Crosslinguistic Priming in German-English Bilingual Adults: The Influence of Local and Global Syntactic Structures
Recent research suggests that syntactic information is shared between the two languages of a bilingual (Loebell & Bock 2003). However, proposals differ on whether representation-sharing is based on abstract syntactic structure or surface word order similarity (Hartsuiker & Pickering 2008). In a series of ongoing studies in collaboration with Gunnar Jacob (Potsdam Center for Research in Multilingualism), we examine this question using priming methodology with German-English bilinguals. Our current focus is comparing priming of identical vs. non-identical word order and syntactic structure across German and English, using Prepositional Object (PO) and Double Object (DO) structures. Importantly, for these two structures, English and German share the same word order in main clauses (e.g. Der Vermieter übergab die Schlüssel an den Mieter, ‘The landlord gave the key to the renter’), but not in subordinate clauses, because German requires that subordinate verbs be clause-final (e.g. Martin sah, dass der Vermieter die Schlüssel an den Mieter übergab, ‘Martin saw that the landlord gave the key to the renter’).

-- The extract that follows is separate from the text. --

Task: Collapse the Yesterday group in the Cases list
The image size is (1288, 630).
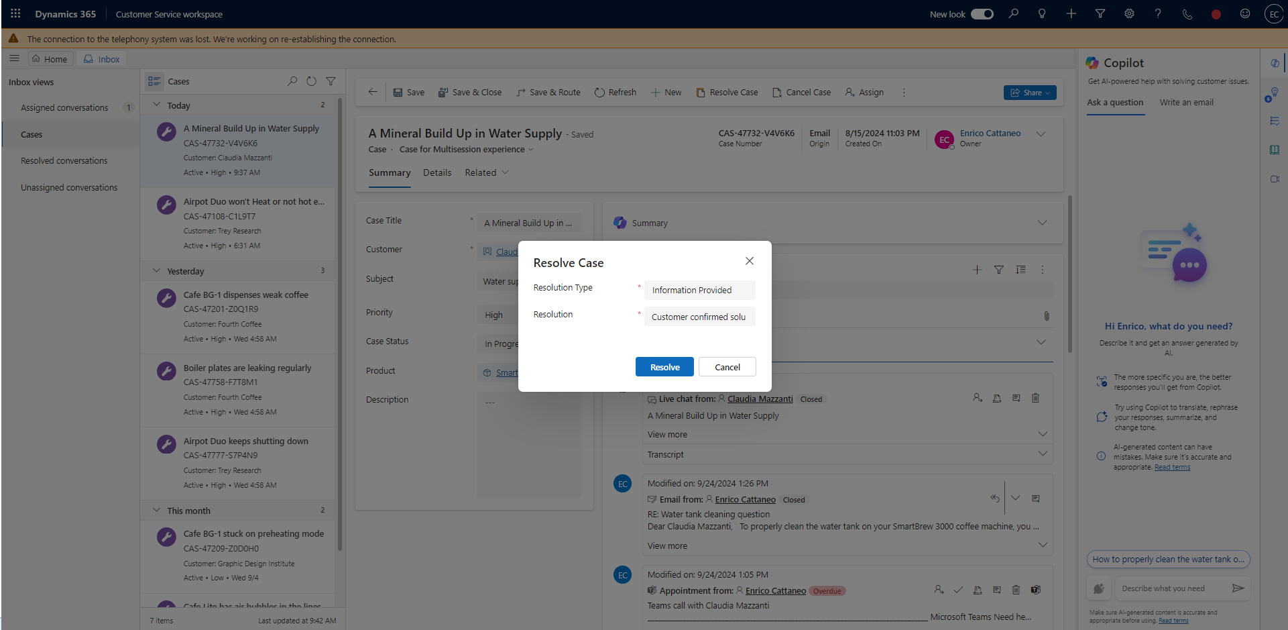Action: click(156, 271)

In our first study, we found cross-linguistic priming from German main clause to English main clause (where word order is shared across the two languages), but not from German subordinate clause to English subordinate clause (where word order is different across the two languages). In a second study, we found no cross-linguistic priming either from German main clause to English subordinate clause (shared word order), or from English main clause to German subordinate clause (different word order). When these two studies are taken together, it is not clear whether the lack of cross-linguistic priming in subordinate clauses is because of differences in word order across the two languages, or because of the processing complexity that subordinate (as opposed to main) clauses pose for bilingual speakers.
In a third study, we tested all four conditions within German only. We found priming in all four conditions, but stronger priming in same-clause conditions than in different-clause conditions. This mirrors findings in within-English priming by Branigan, Pickering, McLean & Stewart 2006. These results make it seem more likely that it is the subordinate clause structure rather than cross-linguistic word order differences that is responsible for results in our cross-linguistic priming studies. We are further exploring this question in additional ongoing studies.
Representative Presentations
Jacob, G., Katsika, K., Calley, M., Martinek, L., Family, N., & Allen, S.E.M. (2013, September). “Cross-linguistic syntactic priming in German-English bilinguals: The role of global and surface syntactic structure.” 2013 Conference on Architectures and Mechanisms in Language Processing, Marseille, France.
Jacob, G., Katsika, K., Calley, M., Martinek, L., Family, N., & Allen, S.E.M. (2013, September). “The role of surface and global syntactic structure in cross-linguistic priming.” Cross-linguistic Priming in Bilinguals: Perspectives and Constraints, Nijmegen, Netherlands.
Jacob, G., Calley, M., Katsika, K., Family, N., & Allen, S.E.M. (2013, March). “Syntactic representations in bilinguals: The role of word order in cross-linguistic priming.” 11th International Symposium of Psycholinguistics, Tenerife, Spain.